Despite evidence of improved insurance coverage under the Affordable Care Act and Medicaid expansion among adults with cancer, little is known regarding the association of these policies with coverage among children with cancer.
To assess the association of early Medicaid expansion with rates of Medicaid coverage, private coverage, and no uninsurance among children with cancer.
Design, Setting, and Participants
This cross-sectional study used data from the Surveillance, Epidemiology, and End Results (SEER) database from January 1, 2007, to December 31, 2015, to identify children diagnosed with cancer at ages 0 to 14 years in the United States. Data were analyzed from July 27, 2017, to October 7, 2019.
Changes in insurance status at diagnosis after early Medicaid expansion in California, Connecticut, Washington, and New Jersey (EXP states) were compared with changes in nonexpansion (NEXP) states (Arkansas, Georgia, Hawaii, Iowa, Kentucky, Louisiana, Michigan, New Mexico, and Utah).
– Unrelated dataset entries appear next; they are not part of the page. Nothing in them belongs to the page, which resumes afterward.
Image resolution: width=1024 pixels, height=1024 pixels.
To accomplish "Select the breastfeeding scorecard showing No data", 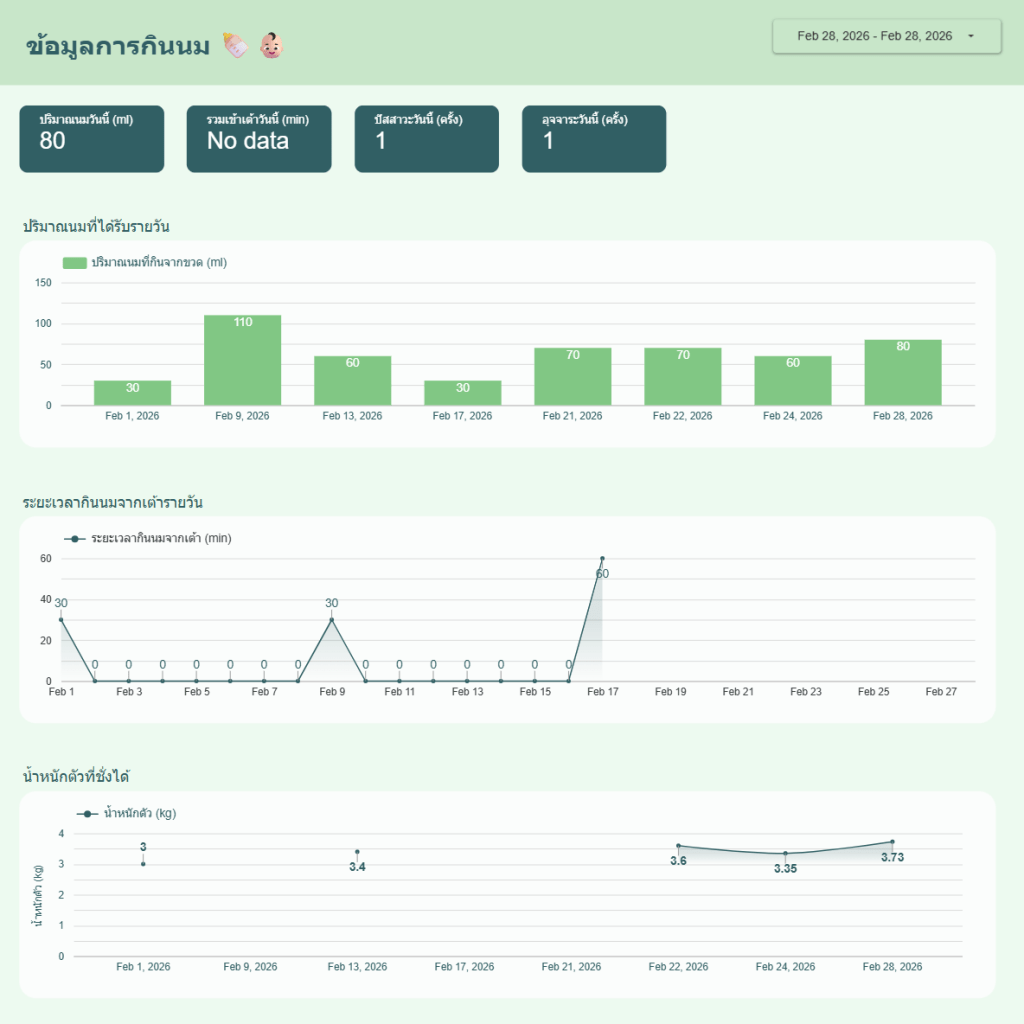I will pos(259,139).
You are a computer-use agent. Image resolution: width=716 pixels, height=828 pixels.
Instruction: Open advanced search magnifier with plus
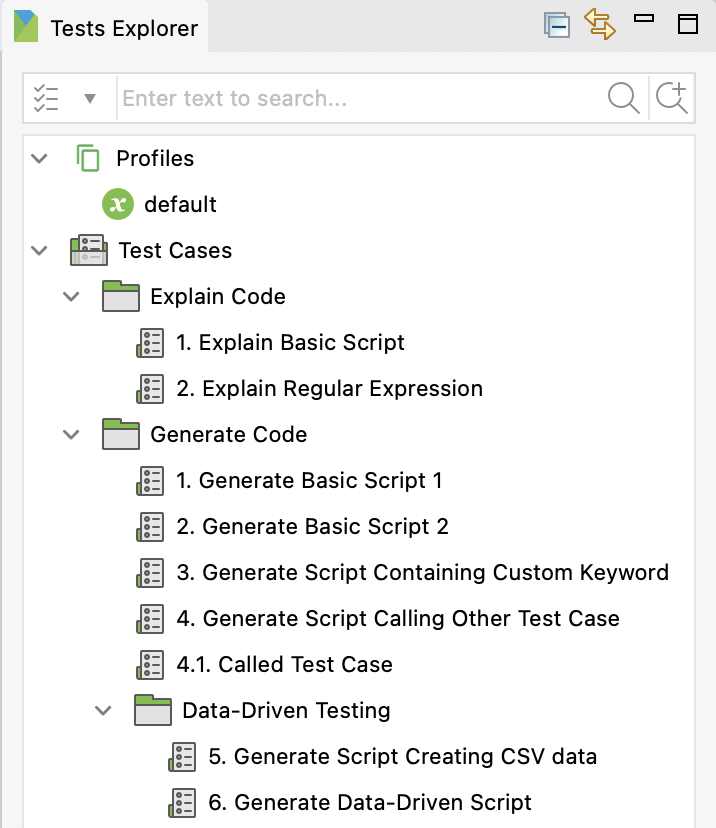(x=672, y=98)
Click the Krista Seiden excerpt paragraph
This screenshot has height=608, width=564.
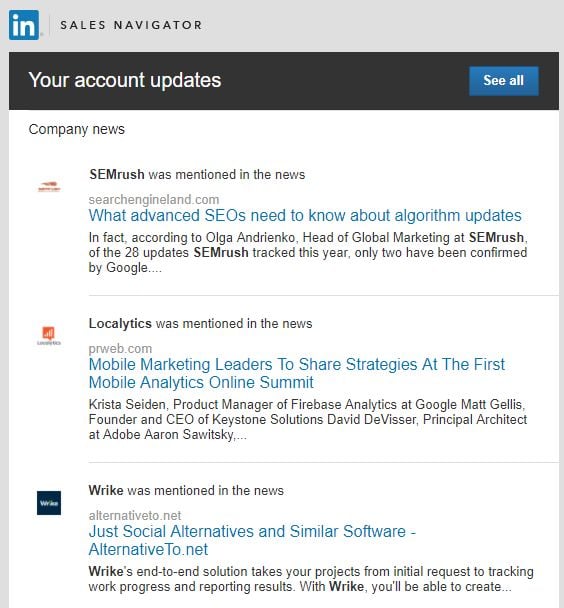[308, 420]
Main Outcomes and Measures
Difference-in-differences (DID) analyses were used to compare absolute changes in insurance status (uninsured, Medicaid, private/other) at diagnosis before (2007 to 2009) and after (2011 to 2015) expansion in EXP relative to NEXP states.
A total of 21 069 children (11 265 [53.5%] male; mean [SD] age, 6.18 [4.57] years) were included. A 5.25% increase (95% CI, 2.61%-7.89%; P < .001) in Medicaid coverage in children with cancer was observed in EXP vs NEXP states, with larger increases among children of counties with middle to high (adjusted DID estimates, 10.18%; 95% CI, 4.22%-16.14%; P = .005) and high (adjusted DID estimates, 6.13%; 95% CI, 1.10%-11.15%; P = .05) poverty levels (P = .04 for interaction). Expansion-associated reductions of children reported as uninsured (−0.73%; 95% CI, −1.49% to 0.03%; P = .06) and with private or other insurance (−4.52%; 95% CI, −7.16% to −1.88%; P < .001) were observed. For the latter, the decrease was greater for children from counties with middle to high poverty (−9.00%; 95% CI, −14.98% to −3.02%) and high poverty (−6.38%; 95% CI, −11.36% to −1.40%) (P = .04 for interaction).
Conclusions and Relevance
In this study, state Medicaid expansions were associated with increased Medicaid coverage in children with cancer overall and in some subgroups primarily owing to switching from private coverage, particularly in counties with higher levels of poverty but also through reductions in the uninsured.